I have a doubt regarding the calculation of total angular momentum of electron in an atom. Which is the right way to do it?

Method 1:

Total magnetic moment
$$ \begin{align} \vec{\mu_J} &= \vec{\mu_L}+\vec{\mu_S} \\&= g_L \mu_B\vec{L}+g_s \mu_B\vec{S}. \end{align} $$ Since $g_L = -1$ and $g_S=-2$, $$\begin{align}\vec{\mu_J}& = -\mu_B\vec{L}-2\mu_B\vec{S} \\&= -\mu_B(\vec{L}+2\vec{S}),\end{align}$$ where $$|\mu_J|=\mu_B|\vec{L}+2\vec{S}|$$ and $$|\mu_J|=\mu_B\sqrt{|\vec{L}|^2+4|\vec{S}|^2+4\vec{L}.\vec{S}}.$$

Method 2:

Here we calculate Landé $g$ factor as $$g_J=1+\frac{j(j+1)+s(s+1)-l(l+1)}{2j(j+1)},$$ and then substitute in the equation:
$$|\mu_J| = g \frac{e\hbar}{2m}\sqrt{j(j+1)}.$$

I wanted to know what is wrong with method 1.

Answer 1

The problem is that you do two different things with the two methods.

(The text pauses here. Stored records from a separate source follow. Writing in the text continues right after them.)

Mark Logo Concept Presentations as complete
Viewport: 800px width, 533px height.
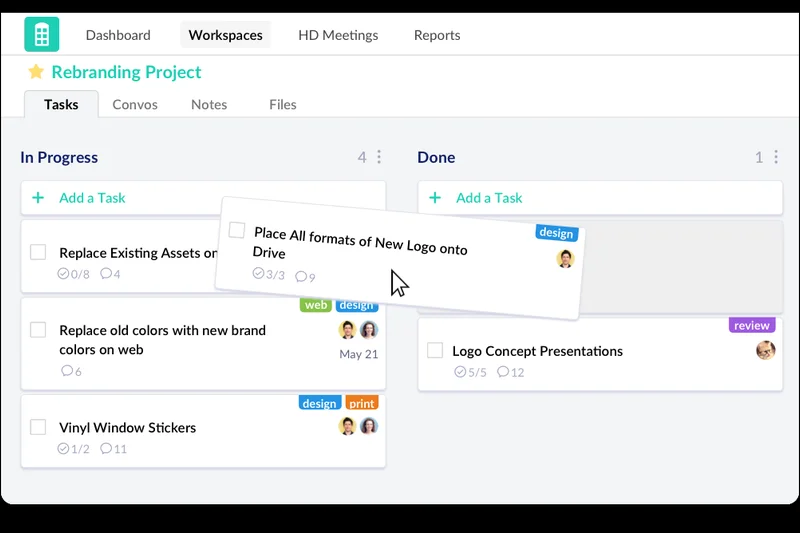(435, 350)
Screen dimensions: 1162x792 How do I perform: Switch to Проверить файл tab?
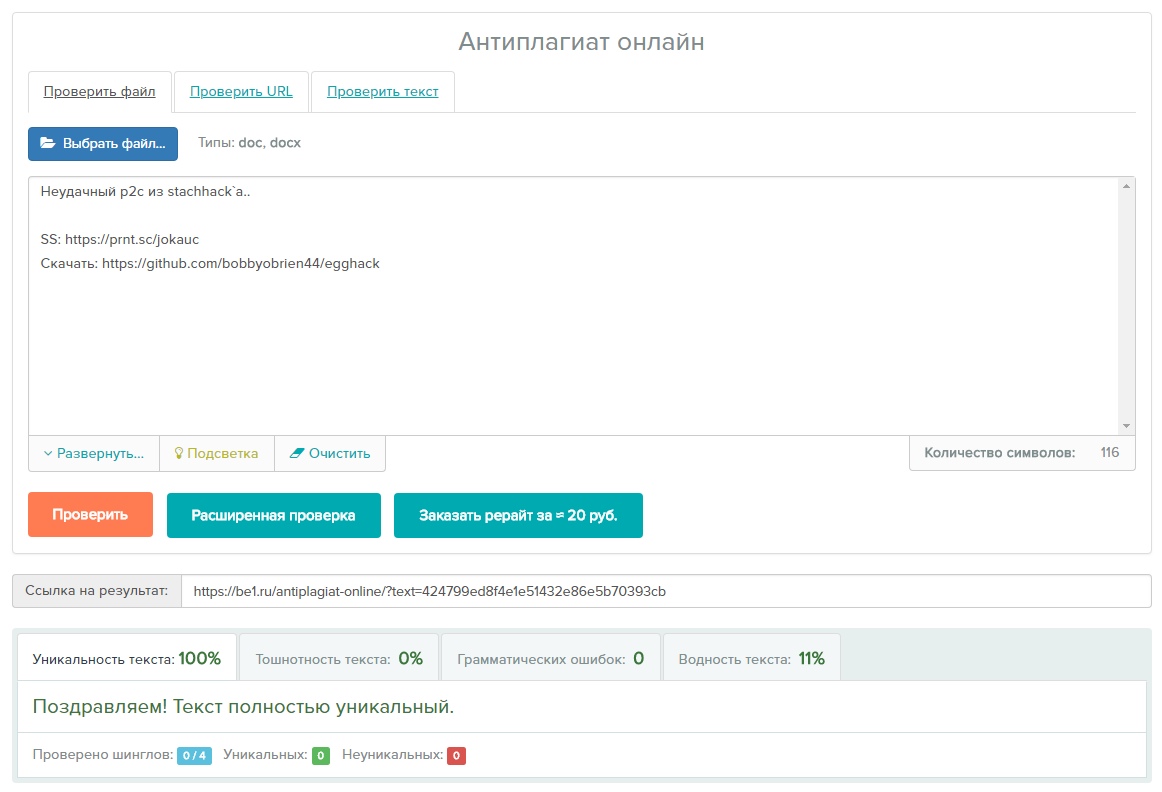click(x=100, y=92)
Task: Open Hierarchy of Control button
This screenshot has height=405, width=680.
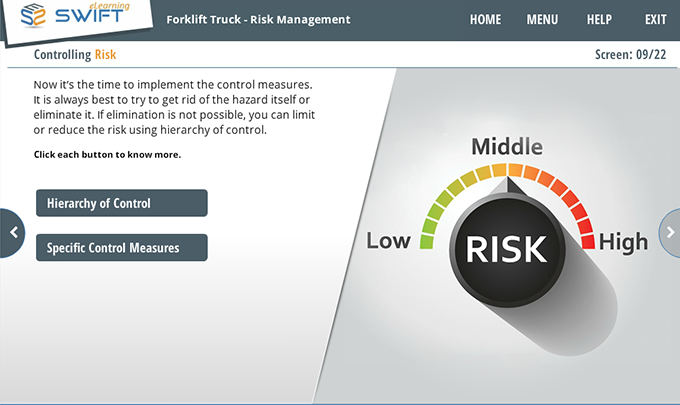Action: click(x=121, y=203)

Method 1 gives you the (uniteresting) length of the combined mangetic moment vector while Method 2 gived you its expectation value in the quantization direction which is $\vec{J}=\vec{L}+\vec{S}$. $\vec{\mu}_J$ does obviously not point in the same direction as $\vec{J}$, because of the different g-factors $g_L$ and $g_S$.

If you want to use Method 1 to reproduce the $g_J$ from Method 2 you have to do the following: $$\vec{\mu}_J\cdot\vec{J}=-\mu_B(\vec{L}+2\vec{S})(\vec{L}+\vec{S}).$$ Compute this using $\vec{L}\cdot\vec{S}=\frac{1}{2}(\vec{J}^2-\vec{L}^2-\vec{S}^2)$ and you will reproduce $g_J$.